Perhaps, sometime in his infancy, the poor baby's nanny didn't give him enough affection, so he developed behavioural problems. Couldn't really help it, could he?

 

In our political system, we tolerate, even encourage, the people who rave and rant the most, the ones who threaten to bring life to a standstill and break the bones of ordinary people walking past after a day at work, stop trains, set buses alight - for no bloody reason beyond proving that they can do it. In our families, we often give self-obsessed misfits amazing leeway in the name of 'keeping everyone together', and let people who don't give a damn for anyone else ride roughshod and get their way, while everyone else 'adjusts'. In our workplaces, we exhibit great tolerance for drama and theatrics, usually shying away from belling the problematic cats, and instead, often work to mollify the ones who can give us the greatest headache – just so we can "settle the issue".

 

Is there something here in our collective social reflexes that has a clue to why Kasab smiles as he watches the process of 'proving' that he actually was there, putting slugs into everyone he came across on 26/11? Does he expect someone to convincingly argue something along the lines that he is just a emotionally disturbed little boy who is being unfairly victimised by a grand conspiracy?
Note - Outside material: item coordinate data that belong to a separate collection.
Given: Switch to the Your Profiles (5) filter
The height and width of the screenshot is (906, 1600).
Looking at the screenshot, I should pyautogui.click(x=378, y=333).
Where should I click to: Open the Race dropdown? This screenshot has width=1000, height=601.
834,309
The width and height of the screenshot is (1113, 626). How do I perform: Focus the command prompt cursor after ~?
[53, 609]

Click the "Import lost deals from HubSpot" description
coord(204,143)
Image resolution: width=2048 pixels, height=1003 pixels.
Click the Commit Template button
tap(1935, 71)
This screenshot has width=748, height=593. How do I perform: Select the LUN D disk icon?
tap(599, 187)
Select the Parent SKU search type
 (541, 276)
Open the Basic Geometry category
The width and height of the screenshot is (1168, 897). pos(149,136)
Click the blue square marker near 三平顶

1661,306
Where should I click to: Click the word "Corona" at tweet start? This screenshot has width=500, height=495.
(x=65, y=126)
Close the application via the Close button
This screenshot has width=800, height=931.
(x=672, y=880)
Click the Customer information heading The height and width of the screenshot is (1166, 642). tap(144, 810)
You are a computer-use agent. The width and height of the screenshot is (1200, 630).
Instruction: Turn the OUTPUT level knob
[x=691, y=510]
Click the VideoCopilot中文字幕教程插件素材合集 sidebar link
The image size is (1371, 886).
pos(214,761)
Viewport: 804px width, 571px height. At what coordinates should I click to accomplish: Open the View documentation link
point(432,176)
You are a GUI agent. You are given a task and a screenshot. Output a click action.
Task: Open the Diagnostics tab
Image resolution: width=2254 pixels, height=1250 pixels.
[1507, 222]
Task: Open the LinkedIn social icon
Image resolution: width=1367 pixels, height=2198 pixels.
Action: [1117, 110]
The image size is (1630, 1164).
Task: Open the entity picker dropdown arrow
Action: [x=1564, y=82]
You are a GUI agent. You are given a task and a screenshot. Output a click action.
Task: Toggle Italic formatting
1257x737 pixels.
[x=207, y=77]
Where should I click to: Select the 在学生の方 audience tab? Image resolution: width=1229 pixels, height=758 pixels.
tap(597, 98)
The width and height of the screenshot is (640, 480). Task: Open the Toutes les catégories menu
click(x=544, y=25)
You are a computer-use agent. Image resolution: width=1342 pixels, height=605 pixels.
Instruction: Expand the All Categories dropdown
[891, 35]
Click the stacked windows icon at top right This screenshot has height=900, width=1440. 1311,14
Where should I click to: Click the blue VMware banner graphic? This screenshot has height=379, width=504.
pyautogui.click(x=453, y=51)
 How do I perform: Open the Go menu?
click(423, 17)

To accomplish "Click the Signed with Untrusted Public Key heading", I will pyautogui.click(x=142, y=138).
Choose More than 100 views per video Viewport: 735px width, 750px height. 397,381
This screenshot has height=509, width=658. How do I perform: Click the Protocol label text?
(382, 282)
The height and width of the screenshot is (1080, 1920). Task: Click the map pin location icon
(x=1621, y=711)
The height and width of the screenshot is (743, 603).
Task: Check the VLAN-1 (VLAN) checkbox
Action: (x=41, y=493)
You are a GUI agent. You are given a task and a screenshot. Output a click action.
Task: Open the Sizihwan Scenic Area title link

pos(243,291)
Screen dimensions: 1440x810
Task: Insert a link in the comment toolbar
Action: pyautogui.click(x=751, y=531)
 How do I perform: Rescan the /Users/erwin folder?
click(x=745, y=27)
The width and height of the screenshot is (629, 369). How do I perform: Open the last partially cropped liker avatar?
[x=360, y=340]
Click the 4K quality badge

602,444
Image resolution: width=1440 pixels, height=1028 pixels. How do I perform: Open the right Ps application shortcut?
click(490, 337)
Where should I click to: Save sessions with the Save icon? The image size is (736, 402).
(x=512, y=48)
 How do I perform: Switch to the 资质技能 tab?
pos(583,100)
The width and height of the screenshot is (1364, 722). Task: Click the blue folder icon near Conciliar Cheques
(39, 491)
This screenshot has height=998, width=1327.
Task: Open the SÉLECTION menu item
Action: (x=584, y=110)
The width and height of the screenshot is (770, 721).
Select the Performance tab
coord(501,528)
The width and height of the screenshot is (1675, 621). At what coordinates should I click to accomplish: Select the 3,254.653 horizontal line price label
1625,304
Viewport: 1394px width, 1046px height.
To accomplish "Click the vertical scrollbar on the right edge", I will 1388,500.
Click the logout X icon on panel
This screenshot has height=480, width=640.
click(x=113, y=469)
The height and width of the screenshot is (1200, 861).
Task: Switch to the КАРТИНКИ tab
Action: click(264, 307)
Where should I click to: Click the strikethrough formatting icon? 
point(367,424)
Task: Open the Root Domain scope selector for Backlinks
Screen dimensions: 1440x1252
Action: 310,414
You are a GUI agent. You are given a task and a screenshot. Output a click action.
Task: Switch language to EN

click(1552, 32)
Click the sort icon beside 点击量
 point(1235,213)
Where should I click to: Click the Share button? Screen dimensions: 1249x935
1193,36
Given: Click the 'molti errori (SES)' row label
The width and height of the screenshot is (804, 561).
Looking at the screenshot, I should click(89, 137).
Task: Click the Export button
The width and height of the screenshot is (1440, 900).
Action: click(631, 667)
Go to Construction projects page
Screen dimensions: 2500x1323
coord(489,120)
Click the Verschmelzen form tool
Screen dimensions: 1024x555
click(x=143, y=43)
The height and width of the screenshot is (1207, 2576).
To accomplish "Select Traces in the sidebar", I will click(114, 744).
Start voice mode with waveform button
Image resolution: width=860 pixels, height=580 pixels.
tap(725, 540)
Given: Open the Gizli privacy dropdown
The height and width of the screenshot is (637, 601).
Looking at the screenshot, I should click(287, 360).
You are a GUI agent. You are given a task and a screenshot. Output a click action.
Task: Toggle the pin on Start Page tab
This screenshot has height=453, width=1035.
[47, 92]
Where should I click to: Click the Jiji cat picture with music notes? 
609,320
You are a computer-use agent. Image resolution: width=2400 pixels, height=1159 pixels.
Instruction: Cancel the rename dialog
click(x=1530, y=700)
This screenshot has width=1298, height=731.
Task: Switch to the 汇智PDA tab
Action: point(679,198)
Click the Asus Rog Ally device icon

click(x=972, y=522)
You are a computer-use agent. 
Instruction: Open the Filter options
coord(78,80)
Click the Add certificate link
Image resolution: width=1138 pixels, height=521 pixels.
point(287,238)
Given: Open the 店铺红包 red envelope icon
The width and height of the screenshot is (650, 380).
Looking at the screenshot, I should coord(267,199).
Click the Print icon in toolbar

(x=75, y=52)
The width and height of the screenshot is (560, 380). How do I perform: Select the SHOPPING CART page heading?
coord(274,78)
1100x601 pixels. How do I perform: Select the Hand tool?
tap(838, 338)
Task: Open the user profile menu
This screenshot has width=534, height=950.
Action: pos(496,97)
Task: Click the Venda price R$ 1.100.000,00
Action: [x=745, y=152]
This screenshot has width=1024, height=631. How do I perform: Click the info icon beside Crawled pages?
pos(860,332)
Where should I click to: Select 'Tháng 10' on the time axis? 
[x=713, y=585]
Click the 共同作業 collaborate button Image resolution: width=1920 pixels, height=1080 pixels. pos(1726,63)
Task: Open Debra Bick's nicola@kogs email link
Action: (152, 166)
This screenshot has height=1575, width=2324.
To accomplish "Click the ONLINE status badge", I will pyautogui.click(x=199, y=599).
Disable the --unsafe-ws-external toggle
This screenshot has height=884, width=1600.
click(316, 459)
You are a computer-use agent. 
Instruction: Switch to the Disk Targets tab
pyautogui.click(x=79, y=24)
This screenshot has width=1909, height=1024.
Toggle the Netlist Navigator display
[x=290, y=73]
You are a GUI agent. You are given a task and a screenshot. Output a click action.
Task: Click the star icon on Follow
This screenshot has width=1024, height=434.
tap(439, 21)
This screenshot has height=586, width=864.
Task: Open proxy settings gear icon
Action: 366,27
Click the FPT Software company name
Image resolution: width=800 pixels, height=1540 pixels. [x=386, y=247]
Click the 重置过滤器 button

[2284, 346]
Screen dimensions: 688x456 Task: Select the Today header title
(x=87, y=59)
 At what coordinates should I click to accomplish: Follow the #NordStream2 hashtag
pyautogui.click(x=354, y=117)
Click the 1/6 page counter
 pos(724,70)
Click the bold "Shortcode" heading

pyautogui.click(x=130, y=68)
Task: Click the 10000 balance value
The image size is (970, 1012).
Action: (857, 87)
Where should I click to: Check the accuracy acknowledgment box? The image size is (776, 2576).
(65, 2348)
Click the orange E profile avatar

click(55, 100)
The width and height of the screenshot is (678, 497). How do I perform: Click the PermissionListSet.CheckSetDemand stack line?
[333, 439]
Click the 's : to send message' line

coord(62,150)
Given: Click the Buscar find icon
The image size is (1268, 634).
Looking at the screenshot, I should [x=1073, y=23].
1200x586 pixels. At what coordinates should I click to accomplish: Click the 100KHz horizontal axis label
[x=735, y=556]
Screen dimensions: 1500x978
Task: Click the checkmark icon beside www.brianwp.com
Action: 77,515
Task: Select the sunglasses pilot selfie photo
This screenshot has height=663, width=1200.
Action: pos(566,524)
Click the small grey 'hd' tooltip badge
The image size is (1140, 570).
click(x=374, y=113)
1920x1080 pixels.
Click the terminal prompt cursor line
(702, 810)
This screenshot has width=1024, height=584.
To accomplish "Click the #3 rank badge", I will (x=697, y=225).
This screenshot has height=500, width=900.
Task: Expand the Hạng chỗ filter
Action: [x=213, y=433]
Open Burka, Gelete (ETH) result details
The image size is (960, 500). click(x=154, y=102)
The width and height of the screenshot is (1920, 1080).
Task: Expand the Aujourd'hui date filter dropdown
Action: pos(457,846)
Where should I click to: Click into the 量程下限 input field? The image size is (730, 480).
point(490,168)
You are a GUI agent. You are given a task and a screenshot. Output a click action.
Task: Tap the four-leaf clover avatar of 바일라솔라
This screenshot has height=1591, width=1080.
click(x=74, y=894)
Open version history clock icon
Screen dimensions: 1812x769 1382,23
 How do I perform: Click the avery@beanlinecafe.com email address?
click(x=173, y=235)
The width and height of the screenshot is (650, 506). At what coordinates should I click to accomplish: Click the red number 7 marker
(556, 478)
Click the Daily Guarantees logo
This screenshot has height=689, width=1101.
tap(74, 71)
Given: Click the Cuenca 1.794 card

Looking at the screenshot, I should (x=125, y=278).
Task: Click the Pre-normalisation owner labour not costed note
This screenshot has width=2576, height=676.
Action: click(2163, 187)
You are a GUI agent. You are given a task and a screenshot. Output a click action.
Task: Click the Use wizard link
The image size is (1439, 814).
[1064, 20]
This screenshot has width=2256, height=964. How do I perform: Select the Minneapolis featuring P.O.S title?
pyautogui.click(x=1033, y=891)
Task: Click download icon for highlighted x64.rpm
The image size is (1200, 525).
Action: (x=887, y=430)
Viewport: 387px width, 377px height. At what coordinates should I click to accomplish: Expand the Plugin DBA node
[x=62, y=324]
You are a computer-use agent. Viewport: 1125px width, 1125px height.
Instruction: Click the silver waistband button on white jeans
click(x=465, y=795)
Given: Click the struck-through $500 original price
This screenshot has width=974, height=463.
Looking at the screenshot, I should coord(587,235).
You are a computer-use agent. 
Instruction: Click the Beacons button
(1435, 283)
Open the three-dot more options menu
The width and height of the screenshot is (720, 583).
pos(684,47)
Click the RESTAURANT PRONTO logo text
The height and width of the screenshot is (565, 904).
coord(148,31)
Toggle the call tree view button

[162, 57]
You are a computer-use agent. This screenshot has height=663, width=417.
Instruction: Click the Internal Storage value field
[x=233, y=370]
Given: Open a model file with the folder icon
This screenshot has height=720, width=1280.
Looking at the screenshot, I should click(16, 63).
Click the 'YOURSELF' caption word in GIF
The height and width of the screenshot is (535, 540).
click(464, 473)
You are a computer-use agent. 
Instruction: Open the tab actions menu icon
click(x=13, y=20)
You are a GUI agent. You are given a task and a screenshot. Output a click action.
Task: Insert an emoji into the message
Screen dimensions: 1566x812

Or does he hope that something will work out to get him out of there long before the sentencing – and the execution of the sentence – ever comes to its logical conclusion. I wouldn't know. But if there is any set of fundamentally very different reasons to have Kasab cheerful, I, for one, can't figure it out.

 

Aren't we, as a nation, falling into the trap of finding justifications for everything done, and of treating all categories of people who are a pain to the rest and quite proud of it – local goons and school bullies, workplace cacklers, family "rebels", arsonists, criminals, psychopaths, and mass murderers – with great attention, concern, even deference? We may well be a nation that takes great pride in its value system, but increasingly, we seem to be placing one value above all else. The ultimate, almost aspirational index of how much attention someone will command in many ways is increasingly, consistently, his nuisance value.

 

Meanwhile, I can't stand the theatrics. Maybe we'll see a soap opera on it all soon – it has the mandatory "K" anyways, which is usually all that is needed to justify a script. In the meantime, I wish someone would wipe the smile off the bugger's face. With apologies to Hobbes, but for someone who brought to us continual fear and the danger of violent death, do we need to be remorseful if his life is solitary, nasty, brutish  - and short?